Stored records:
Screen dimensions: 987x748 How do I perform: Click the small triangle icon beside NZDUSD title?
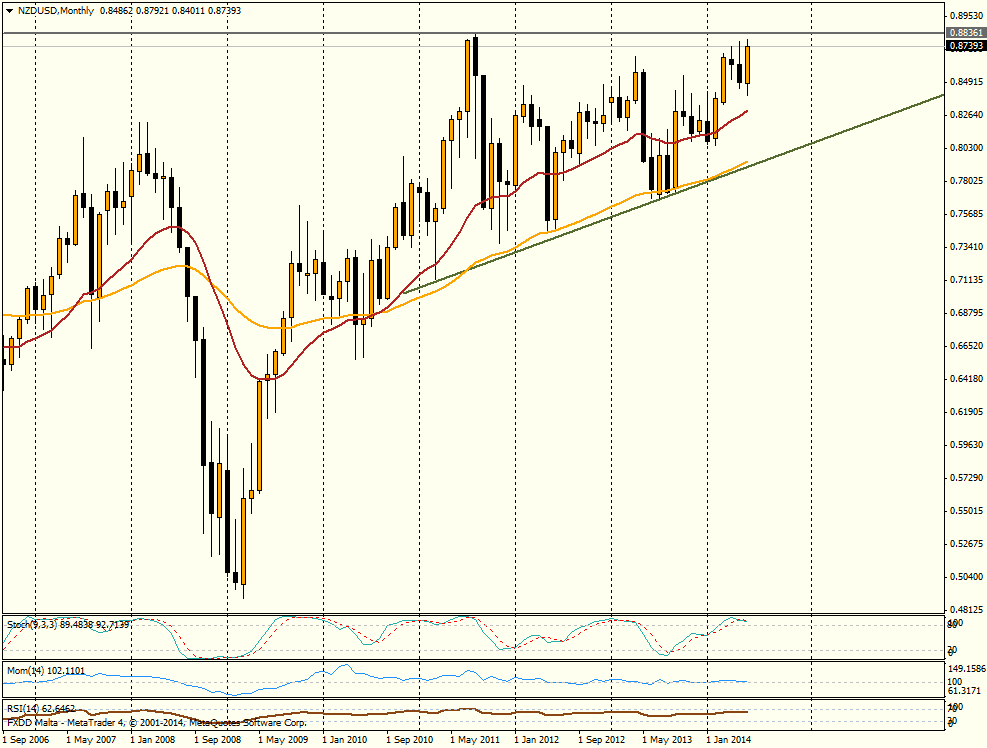point(9,10)
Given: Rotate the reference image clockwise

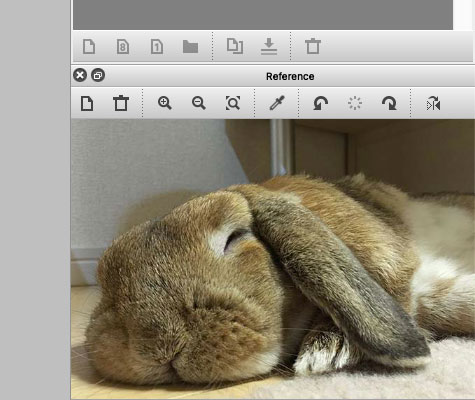Looking at the screenshot, I should [x=389, y=103].
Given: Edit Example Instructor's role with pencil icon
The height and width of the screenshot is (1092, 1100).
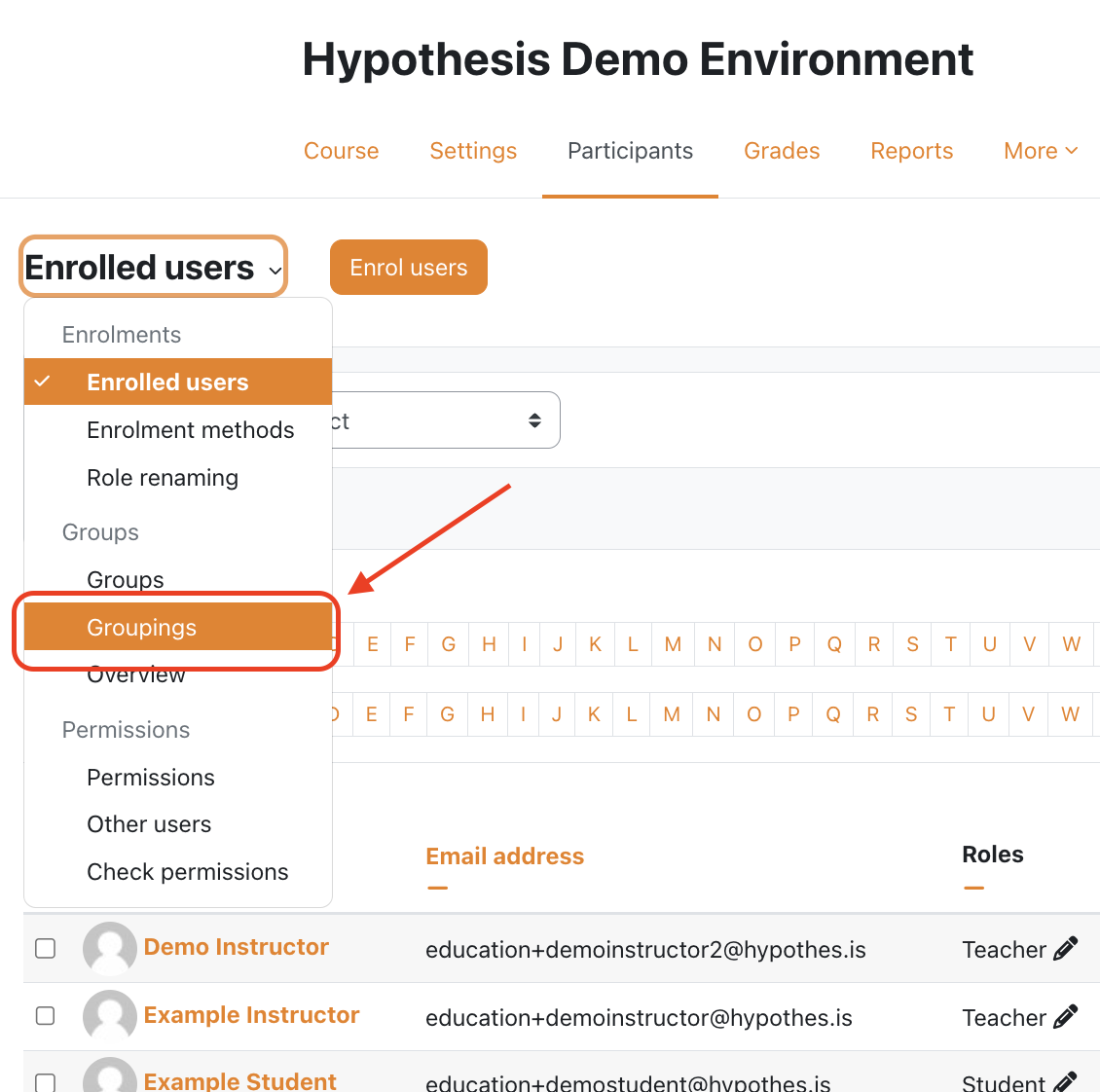Looking at the screenshot, I should 1066,1017.
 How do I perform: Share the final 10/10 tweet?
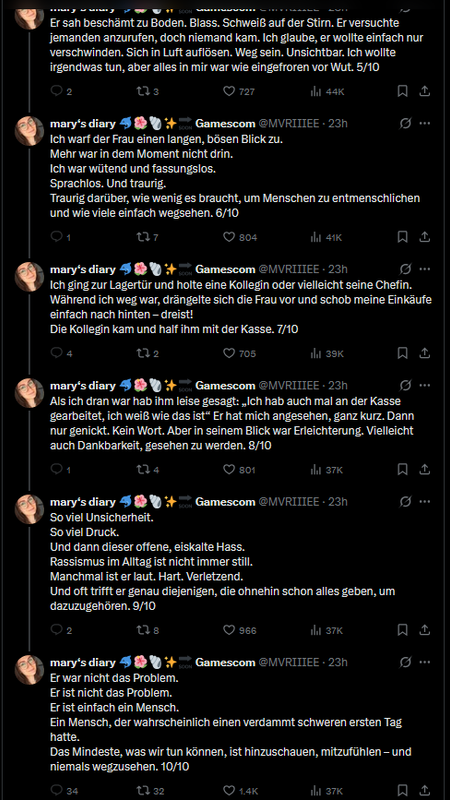click(424, 790)
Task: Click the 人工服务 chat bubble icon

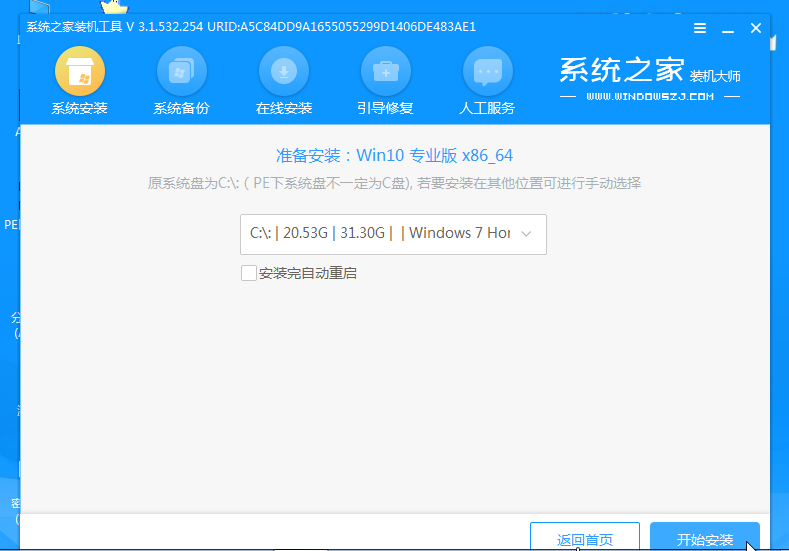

→ Exercise details
Repeat the records above verbatim, dropping the pictures.

→ Task result
Screen dimensions: 987x748 How do I perform: Click the small triangle icon beside NZDUSD title?
point(9,10)
Given: Rotate the reference image clockwise

Looking at the screenshot, I should [x=389, y=103].
Given: Edit Example Instructor's role with pencil icon
The height and width of the screenshot is (1092, 1100).
Looking at the screenshot, I should 1066,1017.
 How do I perform: Share the final 10/10 tweet?
click(424, 790)
Task: Click the 人工服务 chat bubble icon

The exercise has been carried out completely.